Millie's 6th Birthday. She got a lot of fun presents (but announced to Jackie that Grandma and Grandpas give better presents than Mom and Dad- she is now off my Disneyland list- other 6 year olds may send me a headshot and resume to be considered as Millie's understudy on our Disneyland trip in June. Must be able to pray that you won't hurt your bottom at the top of a water slide at the new rec center pool while a long line of children are behind you ready to push you down).
When riding her bike with a new helmet and bike bell (that I attached)- she rings the bell- and it falls onto the sidewalk in a thousand pieces. Though it is a Disney Princess bell, no amount of Disney magic is going to be able to put this bell back together.
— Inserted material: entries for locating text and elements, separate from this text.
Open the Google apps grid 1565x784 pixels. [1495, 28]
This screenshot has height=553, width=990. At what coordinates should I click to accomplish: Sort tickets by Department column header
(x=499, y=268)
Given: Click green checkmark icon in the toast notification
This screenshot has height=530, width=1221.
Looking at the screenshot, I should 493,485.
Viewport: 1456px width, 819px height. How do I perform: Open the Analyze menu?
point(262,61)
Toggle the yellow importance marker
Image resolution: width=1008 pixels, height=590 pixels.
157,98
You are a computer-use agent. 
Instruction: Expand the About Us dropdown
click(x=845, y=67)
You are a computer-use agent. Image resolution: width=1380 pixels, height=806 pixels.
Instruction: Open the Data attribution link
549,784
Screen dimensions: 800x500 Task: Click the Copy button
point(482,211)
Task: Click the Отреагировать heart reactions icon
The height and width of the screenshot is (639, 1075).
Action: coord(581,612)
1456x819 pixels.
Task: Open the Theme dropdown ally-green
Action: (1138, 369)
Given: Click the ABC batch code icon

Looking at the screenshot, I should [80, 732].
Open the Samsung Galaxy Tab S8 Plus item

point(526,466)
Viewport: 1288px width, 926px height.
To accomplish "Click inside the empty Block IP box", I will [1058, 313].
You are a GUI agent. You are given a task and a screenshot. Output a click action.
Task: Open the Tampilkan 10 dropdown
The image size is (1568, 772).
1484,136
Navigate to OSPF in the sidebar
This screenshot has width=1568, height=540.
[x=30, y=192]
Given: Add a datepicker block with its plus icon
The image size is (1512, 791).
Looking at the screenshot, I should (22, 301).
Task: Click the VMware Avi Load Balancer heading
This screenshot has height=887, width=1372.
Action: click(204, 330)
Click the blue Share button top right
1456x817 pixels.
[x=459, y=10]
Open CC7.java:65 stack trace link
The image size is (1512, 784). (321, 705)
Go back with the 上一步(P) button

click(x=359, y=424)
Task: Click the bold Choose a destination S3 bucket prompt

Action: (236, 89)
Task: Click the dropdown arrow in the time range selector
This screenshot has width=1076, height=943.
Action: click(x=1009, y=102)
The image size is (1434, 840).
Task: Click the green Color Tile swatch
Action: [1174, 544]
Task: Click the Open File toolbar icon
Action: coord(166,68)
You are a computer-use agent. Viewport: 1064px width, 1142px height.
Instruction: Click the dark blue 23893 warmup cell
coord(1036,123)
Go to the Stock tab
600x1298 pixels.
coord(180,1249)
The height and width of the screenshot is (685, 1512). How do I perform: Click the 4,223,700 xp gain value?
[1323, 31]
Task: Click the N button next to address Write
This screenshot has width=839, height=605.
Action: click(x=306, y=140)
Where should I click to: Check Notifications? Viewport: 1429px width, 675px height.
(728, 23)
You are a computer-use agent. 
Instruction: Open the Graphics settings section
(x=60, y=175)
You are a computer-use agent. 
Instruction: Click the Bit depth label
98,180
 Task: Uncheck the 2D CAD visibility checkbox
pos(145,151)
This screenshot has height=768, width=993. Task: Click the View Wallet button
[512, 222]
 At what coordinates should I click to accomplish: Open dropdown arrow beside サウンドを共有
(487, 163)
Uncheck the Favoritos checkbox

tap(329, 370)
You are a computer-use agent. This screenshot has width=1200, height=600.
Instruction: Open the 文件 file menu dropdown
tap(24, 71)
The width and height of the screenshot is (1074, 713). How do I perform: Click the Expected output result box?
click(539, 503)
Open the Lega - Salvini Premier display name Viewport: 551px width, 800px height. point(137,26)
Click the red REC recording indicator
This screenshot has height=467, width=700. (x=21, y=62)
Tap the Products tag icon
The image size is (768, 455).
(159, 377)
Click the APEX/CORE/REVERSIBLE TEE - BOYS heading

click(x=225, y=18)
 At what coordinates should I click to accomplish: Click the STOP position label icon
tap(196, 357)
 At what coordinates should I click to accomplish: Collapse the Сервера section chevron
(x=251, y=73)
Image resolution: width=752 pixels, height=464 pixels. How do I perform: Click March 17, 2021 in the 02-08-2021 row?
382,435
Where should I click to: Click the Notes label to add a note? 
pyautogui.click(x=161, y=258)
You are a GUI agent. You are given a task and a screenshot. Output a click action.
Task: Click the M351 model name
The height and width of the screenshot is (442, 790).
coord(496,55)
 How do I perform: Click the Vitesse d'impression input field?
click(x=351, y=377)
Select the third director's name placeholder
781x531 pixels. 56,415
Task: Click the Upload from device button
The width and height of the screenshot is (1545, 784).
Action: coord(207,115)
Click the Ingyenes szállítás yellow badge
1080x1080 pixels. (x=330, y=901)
She then goes to bed under the new "princess canopy" from Ikea (that I put up)- it proceeds to fall off the ceiling and onto her head the next morning.
There is a chirping sound driving her crazy- I try to find the smoke alarm somewhere upstairs that needs a new battery- I replace it- still more chirping. Finally (while Jackie is out of town at a conference) it drives me to the point of profanity and I unplug all of the upstairs smoke detectors.
Unfortunately, my father (innocently enough) asks how the alarms are doing- in front of Jackie. This proceeds to unravel my web of lies involving the smoke alarms in front of her. Jackie has the family go on an outing to Walmart to purchase 10 9 volt batteries to replace every single smoke detector in the house.
After doing all that- still chirping from downstairs. The alarm in the family room has wiring issues- I think I solve it by reconnecting everything while simultaneously not exploding with electrical current. Jackie helps by periodically asking, "do you know what you're doing?" and the always helpful, "please don't kill yourself."
2 days later, the stupid thing falls off the ceiling.
Our great cousin Curt comes over with his family for Millie's birthday (and so he can have gluten filled cake)- but as is custom at the Eaton home, if you come for cake, you must fix something- and he proceeds to rewire the smoke alarm- AND attach it to the ceiling so it doesn't fall on someones head!
He also looks at our bathroom sink drain stop that stopped working- pulls it out- does something fancy under the sink (while I nodded pretending that I had any idea what he was talking about)- pulled out a part that I will now take to Home Depot to "attempt" to fix. Somehow, the sink will probably explode in Millie's face.
And what, you may well ask, is up with our bathroom towel rack that fell off the wall in November- after me "fixing" it 3 other times? Don't worry your pretty head dear reader. It is still laying on our bedroom floor looking forlorn. Jackie has learned to just shake herself dry like a Labrador retriever after taking a shower.